In many computer vision systems, and specifically in face identification systems, it is very difficult to design systems that are invariant to arbitrary lighting. Indeed, large independent U.S. government tests have concluded that the identification of faces in images acquired with arbitrary lighting fail to achieve the success rate of faces in images acquired with controlled lighting, see Phillips, “Face Recognition Vendor Test (FRVT) 2002 report,” Technical report, National Institute of Standards and Technology, March 2003, and Phillips et al., “The FERET evaluation methodology for face-recognition algorithms,” IEEE Trans. on Pattern Analysis and Machine Intelligence, 22(10), pp. 1090-1104, 2000.
The present invention provides a solution for the difficult but routine problem of facial identification as applied to access control and surveillance applications.
In such applications, an image is acquired of a face of a possibly unknown individual in an arbitrary scene under arbitrary illumination. A camera at a fixed pose, e.g., frontal, acquires the image. The camera is uncalibrated and has unknown intrinsic parameters. The image can obtained from a video, archival photography, web imagery, family photo albums, identification photograph, and the like.
Without any 3D measurement of the individual or the scene, the problem is to match the face in the single image to images of known individuals stored in a database. The stored images were acquired under fixed lighting, e.g., diffuse or frontal.
To solve this problem, all images need to be normalized geometrically and photometrically to provide a single fixed illumination template suitable for robust pattern matching and illumination invariant face identification. Naturally, the canonical choice of illumination would include non-directional or diffuse, or at least frontal, lighting that maximizes visibility of all key facial features.

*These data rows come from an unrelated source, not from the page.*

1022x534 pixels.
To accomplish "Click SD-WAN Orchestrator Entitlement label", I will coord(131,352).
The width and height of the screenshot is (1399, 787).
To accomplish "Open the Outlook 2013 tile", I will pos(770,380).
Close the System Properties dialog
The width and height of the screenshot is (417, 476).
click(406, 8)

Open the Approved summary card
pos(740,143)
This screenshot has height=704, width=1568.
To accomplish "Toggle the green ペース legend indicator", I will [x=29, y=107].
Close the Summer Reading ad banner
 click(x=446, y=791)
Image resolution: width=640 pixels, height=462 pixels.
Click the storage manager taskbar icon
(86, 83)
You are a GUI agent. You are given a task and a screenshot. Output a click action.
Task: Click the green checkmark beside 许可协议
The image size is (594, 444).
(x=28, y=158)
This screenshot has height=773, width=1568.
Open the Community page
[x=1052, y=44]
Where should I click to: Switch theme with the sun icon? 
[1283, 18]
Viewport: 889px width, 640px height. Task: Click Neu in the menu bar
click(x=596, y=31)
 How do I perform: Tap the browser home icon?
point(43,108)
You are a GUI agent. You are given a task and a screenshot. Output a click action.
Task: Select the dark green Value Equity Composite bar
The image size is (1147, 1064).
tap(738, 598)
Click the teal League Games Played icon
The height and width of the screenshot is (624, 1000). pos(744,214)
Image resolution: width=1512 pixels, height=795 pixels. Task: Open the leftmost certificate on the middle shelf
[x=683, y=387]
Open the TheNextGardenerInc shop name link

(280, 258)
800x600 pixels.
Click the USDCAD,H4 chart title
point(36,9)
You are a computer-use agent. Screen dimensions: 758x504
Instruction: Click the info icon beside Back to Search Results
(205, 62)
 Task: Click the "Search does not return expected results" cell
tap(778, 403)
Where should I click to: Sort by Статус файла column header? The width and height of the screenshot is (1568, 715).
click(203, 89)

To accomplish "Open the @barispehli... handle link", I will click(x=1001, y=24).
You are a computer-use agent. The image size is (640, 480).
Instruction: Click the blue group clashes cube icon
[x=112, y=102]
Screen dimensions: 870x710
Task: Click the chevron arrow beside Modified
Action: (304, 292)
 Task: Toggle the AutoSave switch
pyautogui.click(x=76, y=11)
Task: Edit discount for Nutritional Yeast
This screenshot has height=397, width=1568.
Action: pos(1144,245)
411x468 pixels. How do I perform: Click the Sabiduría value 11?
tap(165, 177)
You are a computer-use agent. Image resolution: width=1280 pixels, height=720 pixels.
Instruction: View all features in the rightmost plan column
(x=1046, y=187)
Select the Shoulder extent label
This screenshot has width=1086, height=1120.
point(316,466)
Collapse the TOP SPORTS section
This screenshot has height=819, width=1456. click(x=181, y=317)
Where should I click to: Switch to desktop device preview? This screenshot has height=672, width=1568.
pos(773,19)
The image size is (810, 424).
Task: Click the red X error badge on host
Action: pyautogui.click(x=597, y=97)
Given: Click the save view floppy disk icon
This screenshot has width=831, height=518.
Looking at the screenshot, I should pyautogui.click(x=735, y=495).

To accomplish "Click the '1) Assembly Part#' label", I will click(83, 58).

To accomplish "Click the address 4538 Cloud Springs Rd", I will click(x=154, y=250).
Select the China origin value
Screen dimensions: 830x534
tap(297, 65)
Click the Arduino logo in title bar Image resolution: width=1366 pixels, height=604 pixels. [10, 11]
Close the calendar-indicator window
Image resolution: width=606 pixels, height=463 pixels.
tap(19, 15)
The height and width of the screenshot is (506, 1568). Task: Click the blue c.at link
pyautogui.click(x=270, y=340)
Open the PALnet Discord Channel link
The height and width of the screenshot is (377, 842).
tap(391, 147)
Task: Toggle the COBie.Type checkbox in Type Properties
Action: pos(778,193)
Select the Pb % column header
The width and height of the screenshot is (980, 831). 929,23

Because the focus is on illumination-invariance, it is assumed that the geometric normalization is performed in a preprocessing step. The preprocessing can include detecting the location of the face in the image, detecting facial features, such as the eyes, rigid transforms, i.e., scale, rotation and translation, to align the detected features. It is also assumed that some simple photometric normalization may have already taken place, e.g., a non-spatial global transform, which is only a function of intensity, e.g., gain, contrast, and brightness.
Much of the prior art on modeling lighting has focused on finding a compact low-dimensional subspace to model all lighting variations. Under theoretical Lambertian assumption, the image set of an object under all possible lighting conditions forms a polyhedral ‘illumination cone’ in the image space, Belhumeur et al., “What is the set of images of an object under all possible lighting conditions,” Int'l J. Computer Vision, volume 28, pp. 245-260, 1998.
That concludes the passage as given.